This school was established in 1920, when the first lecture was held by the anatomy professor Niko Miljanić. Since then, over 30000 have students graduated from this institution, including circa 850 international students. The studies last 12 semesters and are organized within the integral curriculum (no departments and study groups). The training is conducted at the faculty's institutes (basic subjects) and teaching bases of the faculty (clinical subjects).

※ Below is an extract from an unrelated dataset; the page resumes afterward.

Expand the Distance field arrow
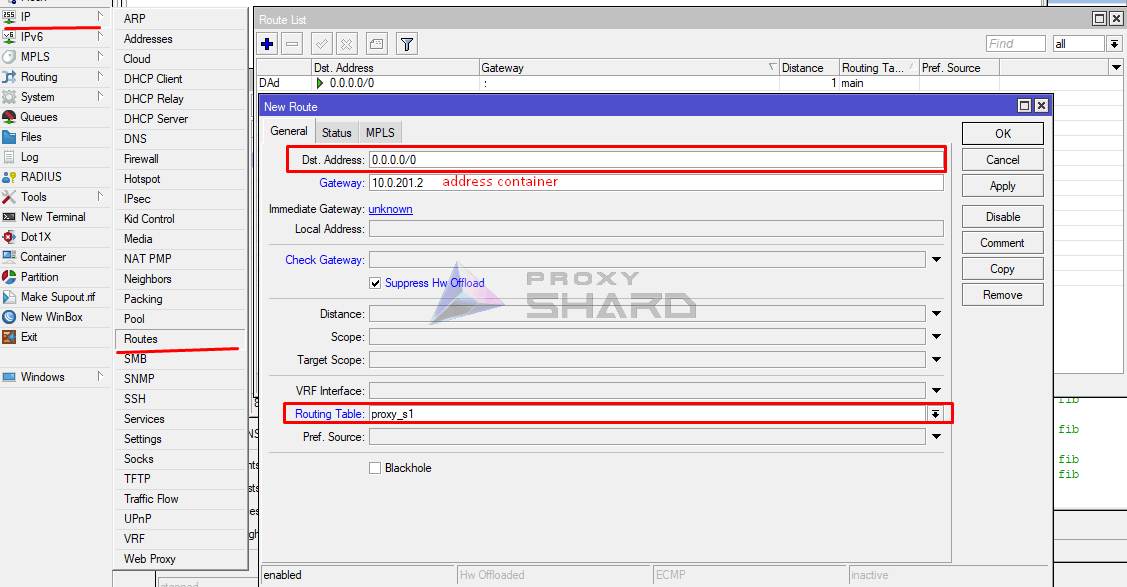The height and width of the screenshot is (587, 1127). pos(936,314)
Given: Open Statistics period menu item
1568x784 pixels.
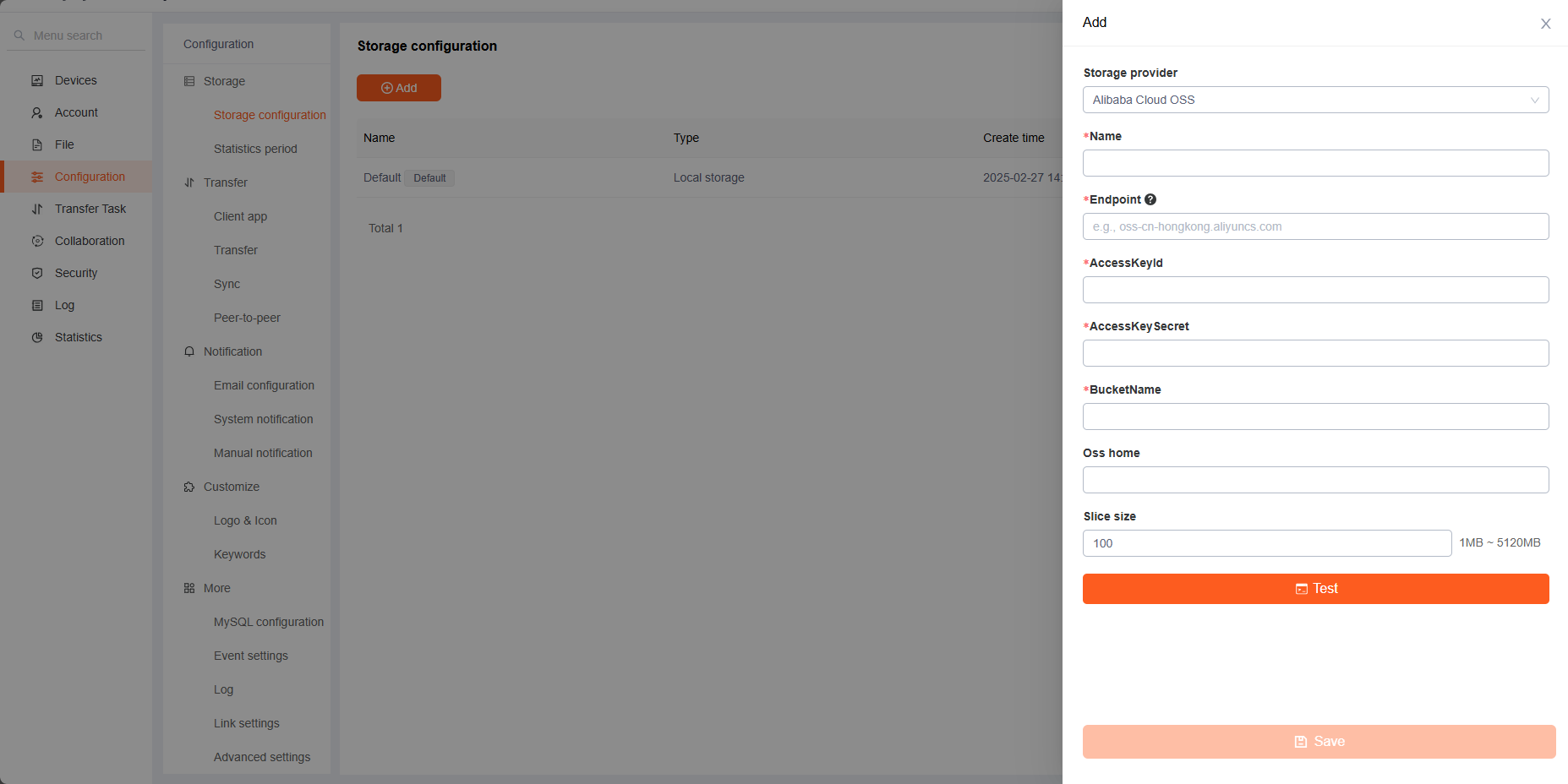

==English degree programs==
The Belgrade Medical School offers a six-year program leading to an MD degree (Doctor of Medicine) for international students. The language of instruction is English and the curriculum corresponds to the same one as the Serbian students use. The studies are conducted within the school premises as well as teaching facilities in Belgrade, such as the University Hospital Center or Institute of Mental Health.

==Notable alumni==
Some of the school's famous students include: Svetlana Broz, Bujar Bukoshi, Živojin Bumbaširević, Bogdan Đuričić, Slavica Đukić Dejanović, Oliver Dulić, Vladeta Jerotić, Vladimir S. Kostić, Nebojša Krstić, Zlatibor Lončar, Tomica Milosavljević, Miomir Mugoša, Okwesilieze Nwodo, Slobodan Obradov, Miodrag Pavlović, Milan N. Popović, Zoran Radojičić, Ljubisav Rakić, Pasko Rakic, Ali Šukrija, Nevenka Tadić, Miodrag Radulovacki, Aleksandar Ljubić, Slobodan Uzelac and Sinisa Stanisavljevic.